Attorney Ray Bissmeyer told a crowded seminar session in San Antonio that employees have many rights that contractors may not be aware of.

SAN ANTONIO - How much leverage do employers have when deciding whether an employee stays or goes? What kind of rules apply to hiring and firing employees and do these rules tend to handcuff the employers?

Those were a couple of questions that were part of a presentation by Ray Bissmeyer, an attorney with the San Antonio firm of Cox Smith Matthews Inc. Bissmeyer was addressing attendees to the Air Conditioning Contractors Association (ACCA) of Texas/Associated Plumbing-Heating-Cooling-Contractors (APHCC) Texas Annual Conference & Tradeshow.

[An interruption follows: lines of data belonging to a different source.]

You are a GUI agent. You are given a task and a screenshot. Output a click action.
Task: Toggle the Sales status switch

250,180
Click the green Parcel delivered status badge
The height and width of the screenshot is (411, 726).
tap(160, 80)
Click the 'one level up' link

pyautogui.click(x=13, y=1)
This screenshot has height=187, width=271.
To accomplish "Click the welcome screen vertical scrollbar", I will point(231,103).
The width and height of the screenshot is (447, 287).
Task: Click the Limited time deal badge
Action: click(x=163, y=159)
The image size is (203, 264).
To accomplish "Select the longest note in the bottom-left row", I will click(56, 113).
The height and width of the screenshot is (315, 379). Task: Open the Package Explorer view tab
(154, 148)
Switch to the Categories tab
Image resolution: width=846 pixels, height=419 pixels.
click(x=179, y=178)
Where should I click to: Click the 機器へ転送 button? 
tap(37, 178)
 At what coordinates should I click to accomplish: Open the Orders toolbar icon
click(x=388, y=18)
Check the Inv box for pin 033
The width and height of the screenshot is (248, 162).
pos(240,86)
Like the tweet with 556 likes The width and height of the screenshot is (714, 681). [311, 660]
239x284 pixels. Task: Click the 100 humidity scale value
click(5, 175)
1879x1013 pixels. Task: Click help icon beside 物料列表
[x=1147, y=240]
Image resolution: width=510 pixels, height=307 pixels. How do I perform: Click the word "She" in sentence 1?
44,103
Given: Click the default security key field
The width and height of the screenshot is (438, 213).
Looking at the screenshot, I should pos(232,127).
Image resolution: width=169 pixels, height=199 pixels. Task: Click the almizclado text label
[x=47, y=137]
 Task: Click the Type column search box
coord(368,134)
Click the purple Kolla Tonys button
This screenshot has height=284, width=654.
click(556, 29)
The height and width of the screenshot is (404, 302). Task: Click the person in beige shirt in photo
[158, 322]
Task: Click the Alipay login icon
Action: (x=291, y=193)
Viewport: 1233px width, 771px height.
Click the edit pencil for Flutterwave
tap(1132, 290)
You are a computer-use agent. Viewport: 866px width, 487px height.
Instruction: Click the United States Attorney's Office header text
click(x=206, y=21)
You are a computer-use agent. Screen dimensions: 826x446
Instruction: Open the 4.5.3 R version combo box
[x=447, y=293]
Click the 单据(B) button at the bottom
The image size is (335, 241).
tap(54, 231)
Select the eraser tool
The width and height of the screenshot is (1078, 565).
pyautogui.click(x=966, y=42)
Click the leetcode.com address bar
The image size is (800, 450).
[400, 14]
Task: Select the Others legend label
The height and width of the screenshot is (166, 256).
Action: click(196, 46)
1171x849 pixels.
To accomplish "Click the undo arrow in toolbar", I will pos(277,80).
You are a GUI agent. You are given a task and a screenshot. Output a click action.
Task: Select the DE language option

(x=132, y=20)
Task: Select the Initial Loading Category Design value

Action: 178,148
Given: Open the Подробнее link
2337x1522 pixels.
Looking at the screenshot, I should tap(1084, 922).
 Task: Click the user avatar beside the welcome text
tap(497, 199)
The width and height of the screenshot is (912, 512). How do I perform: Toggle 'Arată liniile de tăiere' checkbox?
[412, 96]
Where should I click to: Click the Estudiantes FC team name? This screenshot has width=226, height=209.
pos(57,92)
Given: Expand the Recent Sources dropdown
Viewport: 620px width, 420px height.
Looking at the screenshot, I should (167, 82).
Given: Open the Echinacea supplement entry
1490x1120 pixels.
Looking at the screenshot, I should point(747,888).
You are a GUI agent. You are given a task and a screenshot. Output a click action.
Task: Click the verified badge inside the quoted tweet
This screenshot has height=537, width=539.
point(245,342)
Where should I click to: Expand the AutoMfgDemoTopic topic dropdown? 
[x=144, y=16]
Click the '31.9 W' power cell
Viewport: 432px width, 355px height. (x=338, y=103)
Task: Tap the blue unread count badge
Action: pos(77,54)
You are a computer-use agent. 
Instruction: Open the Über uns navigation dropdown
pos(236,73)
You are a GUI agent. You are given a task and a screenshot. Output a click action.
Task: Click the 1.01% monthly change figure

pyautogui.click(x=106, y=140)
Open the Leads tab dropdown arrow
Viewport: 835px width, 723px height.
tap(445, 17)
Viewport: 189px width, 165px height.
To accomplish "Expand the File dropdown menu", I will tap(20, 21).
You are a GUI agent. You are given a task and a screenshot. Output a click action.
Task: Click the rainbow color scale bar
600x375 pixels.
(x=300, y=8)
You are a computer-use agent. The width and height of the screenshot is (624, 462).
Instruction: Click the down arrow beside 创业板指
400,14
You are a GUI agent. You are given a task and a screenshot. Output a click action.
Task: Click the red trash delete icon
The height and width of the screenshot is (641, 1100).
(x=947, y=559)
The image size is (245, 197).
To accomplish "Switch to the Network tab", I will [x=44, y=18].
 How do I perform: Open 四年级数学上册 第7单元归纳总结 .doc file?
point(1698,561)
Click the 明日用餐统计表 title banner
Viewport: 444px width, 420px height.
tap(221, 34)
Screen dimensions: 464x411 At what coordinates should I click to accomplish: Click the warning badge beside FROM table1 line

He began his presentation with a written statement, “Employment can be terminated for good reason, bad reason, or no reason at all, as long as it is not an unlawful reason.”

He followed up by adding, “This isn’t how it works in the real world. Try finding a jury that will find in your favor if you fire an employee for your own poor reasons.”

Bissmeyer advised contractors to be careful of any oral or written statements they make during the interview or hiring process, noting that even something as simple as a greeting card with a humorous message can send the wrong message to a new hire, possibly even a discriminatory message.

He said employers should familiarize themselves with legislation, which specifically protects the right of employees, including:

  • Title VII of the Civil Rights Act of 1964;

  • Age Discrimination in Employment Act;

  • Americans with Disabilities Act;

  • Family and Medical Leave Act.


    Bissmeyer noted that employees are often discriminated against by means of direct or indirect evidence. He cited two examples of direct evidence. “Harry tells Sally he will not hire her as a programmer because that is not a woman’s job or Juan applies for a sales position and is told that the only entry-level positions for Hispanics are in housekeeping.”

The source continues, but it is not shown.